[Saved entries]
[Start of Attachment]

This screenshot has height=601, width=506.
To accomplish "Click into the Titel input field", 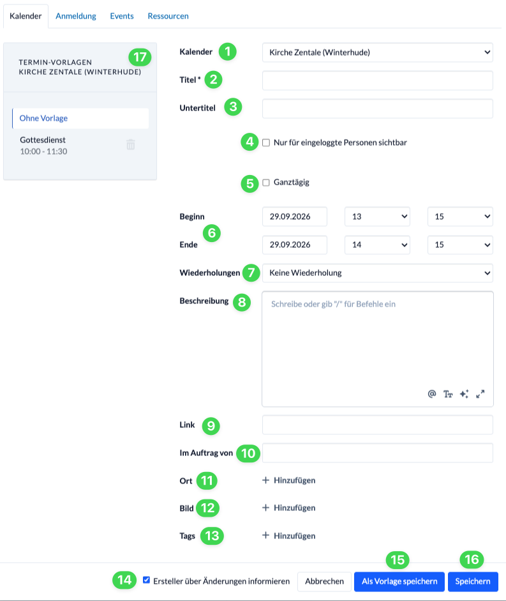I will click(377, 80).
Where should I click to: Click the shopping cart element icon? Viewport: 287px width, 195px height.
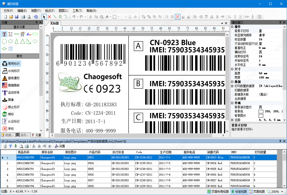[23, 34]
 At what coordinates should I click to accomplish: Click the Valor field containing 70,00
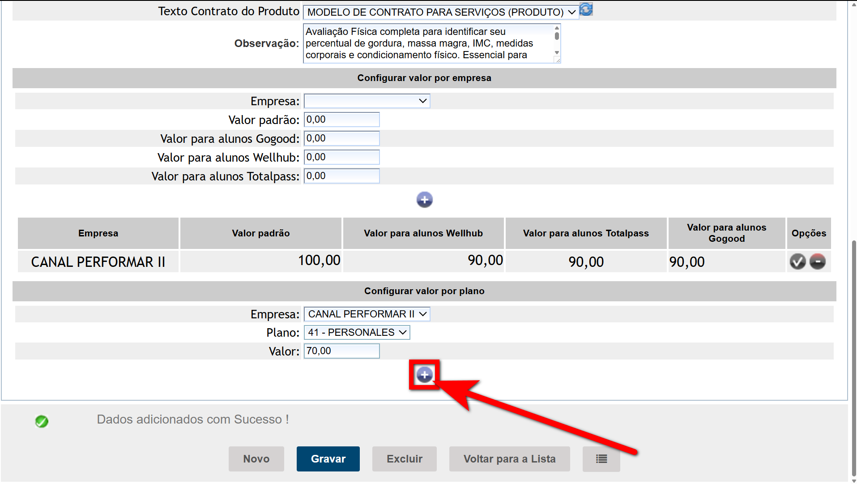341,351
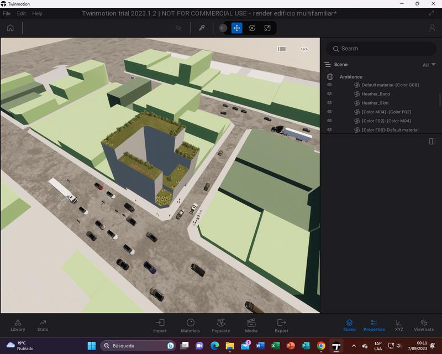Viewport: 442px width, 354px height.
Task: Hide Default material-[Color G08] item
Action: (330, 85)
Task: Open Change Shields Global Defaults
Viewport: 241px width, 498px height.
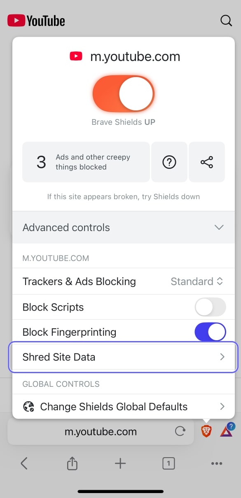Action: pos(124,407)
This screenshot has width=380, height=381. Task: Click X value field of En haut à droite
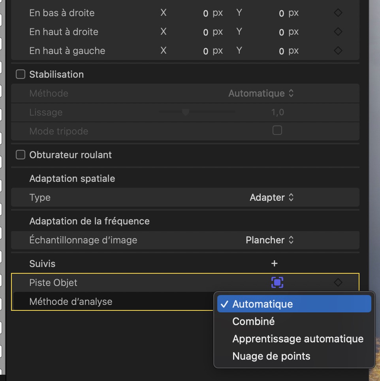205,32
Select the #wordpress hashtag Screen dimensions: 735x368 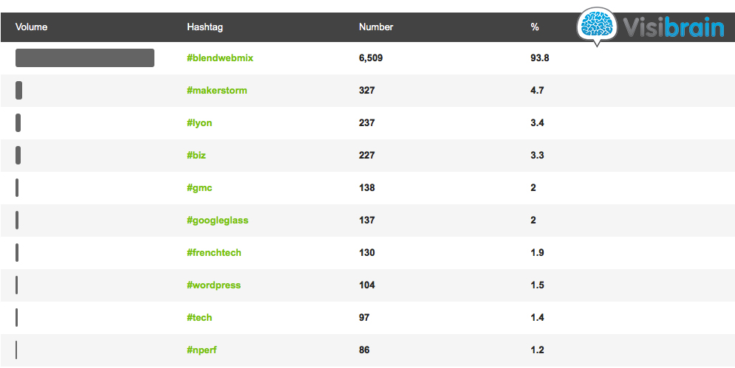[x=214, y=285]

[End of Attachment]

» **PROBLEM REQUIREMENTS**
With the pictures removed from your copy, retype the lines above from the one that contains "At what coordinates" through the one that contains "Task: Open Change Shields Global Defaults", exactly.

» **ANSWER SPACE**
 At what coordinates should I click to accomplish: Click the Valor field containing 70,00
341,351
Viewport: 442px width, 354px height.
Task: Hide Default material-[Color G08] item
Action: (330, 85)
Task: Open Change Shields Global Defaults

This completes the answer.